Samples were prepared and stained at the Department of Pathology Histology Core at Yale University. Pancreata were fixed in 4% formalin overnight and transferred to 70% ethanol for 24 hours prior to embedding in paraffin wax for sectioning. Five µm tissue sections were cut and mounted on glass slides for paraffin removal and staining. Transferase-mediated dUTP nick-end labeling (TUNEL, Millipore, S7100) and insulin co-staining with polyclonal anti-insulin (Dako 0564) and visualization with alkaline phosphatase-based method were used to determine frequency of cell death. Cell proliferation was quantified following labeling with anti-KI67 (Biocare Medical CRM325) and anti-insulin (Dako A0564) and visualization with peroxidase and fluorescent secondary antibodies, respectively (Dako K4003; Invitrogen A11073).

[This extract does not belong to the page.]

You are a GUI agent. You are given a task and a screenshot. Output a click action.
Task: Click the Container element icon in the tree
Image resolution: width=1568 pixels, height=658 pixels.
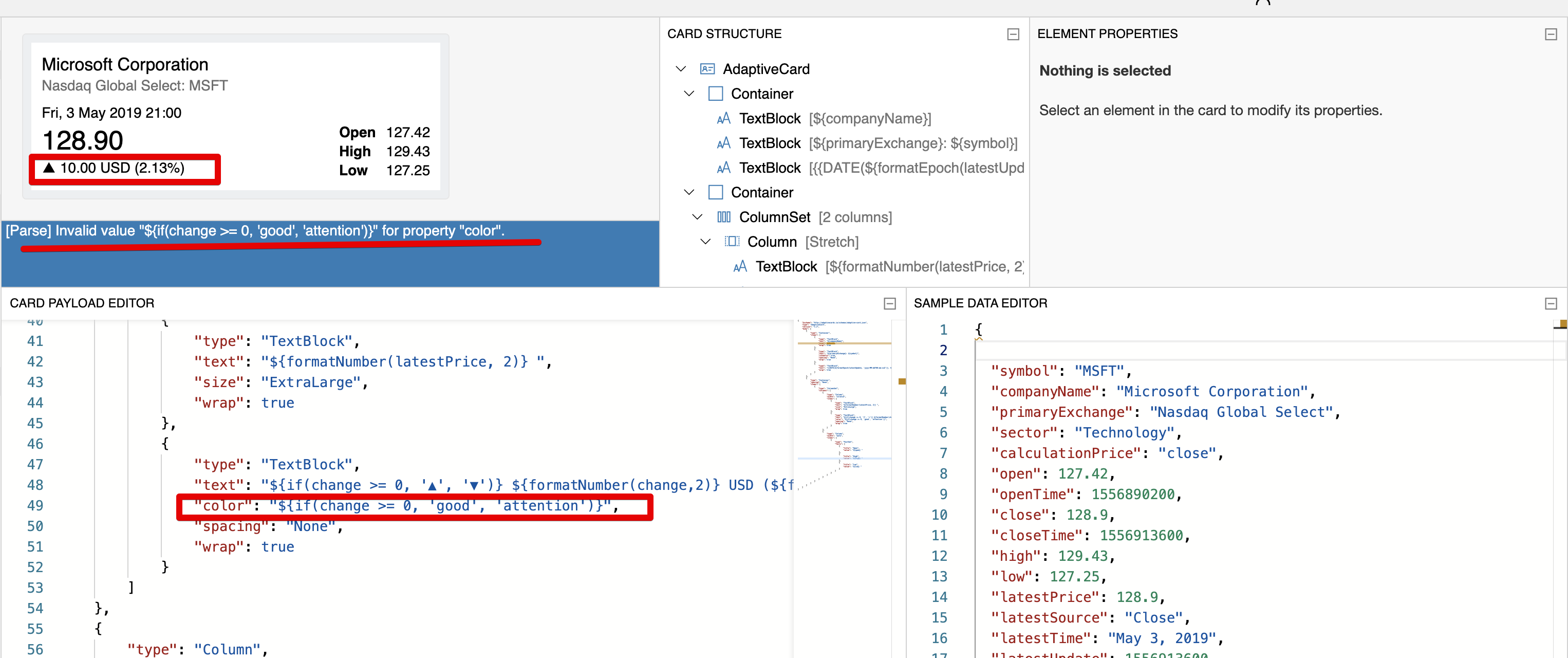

Quantification of histological features were performed as previously described.13 Briefly, the frequency of β-cell death was calculated as the number of insulin/TUNEL-positive cells corrected to relative islet area (islet area/pancreas area). Calculations were made using three sections per mouse and 10 to 15 fields per section. Frequency of cellular proliferation was conducted in a similar fashion by counting insulin/KI67-positive cells and correcting to relative islet area. Pancreas weights were not available so relative β-cell volume7 was calculated as the ratio of insulin positive islet area/pancreas area. Islet number was determined by counting all islets within a field corrected to pancreas area. Three staggered sections per mouse were studied to reduce the probability of analyzing the same islet twice and approximately 30 fields per section were observed. All scoring was done blind at the microscope where magnification and light intensity could be adjusted to confirm positive staining. For 20 week samples, data from our previously published study13 was included (n = 3 per genotype) to increase sample size (db/db-SGLT2+/+ = 8, db/db-SGLT2−/− = 7 final). All cell size measurements were made using ImageJ software.

Statistical analyses

All data reported are the mean ± standard error of the mean. The effect of age and genotype on each experimental outcome was compared using 2-way ANOVA where P < 0.05 was considered significant. All statistical analyses were made using GraphPad Prism 7.0 software.

Funding Statement

This work was supported by the National Institutes of Health [DK-099402 M.J.J.; DK-110181 and DK-092606 R.G.K] and Astrazeneca/Bristol-Myers Squibb.

Disclosure of potential conflicts of interest

Jean Whaley is currently an employee of Janssen Research and Development and a former employee of Bristol-Myers Squibb, where she contributed to the development of the SGLT2 inhibitor dapagliflozin. All other authors declare they have no competing interests.

Acknowledgments

The authors thank Amos Brooks of the Yale Department of Pathology Histology Core for histological expertise, particularly the selection and application of antibodies and stains, Julie Serr for help with animal breeding and colony management, as well as Maria Batsu of the Yale Diabetes Research Center for plasma insulin measurements.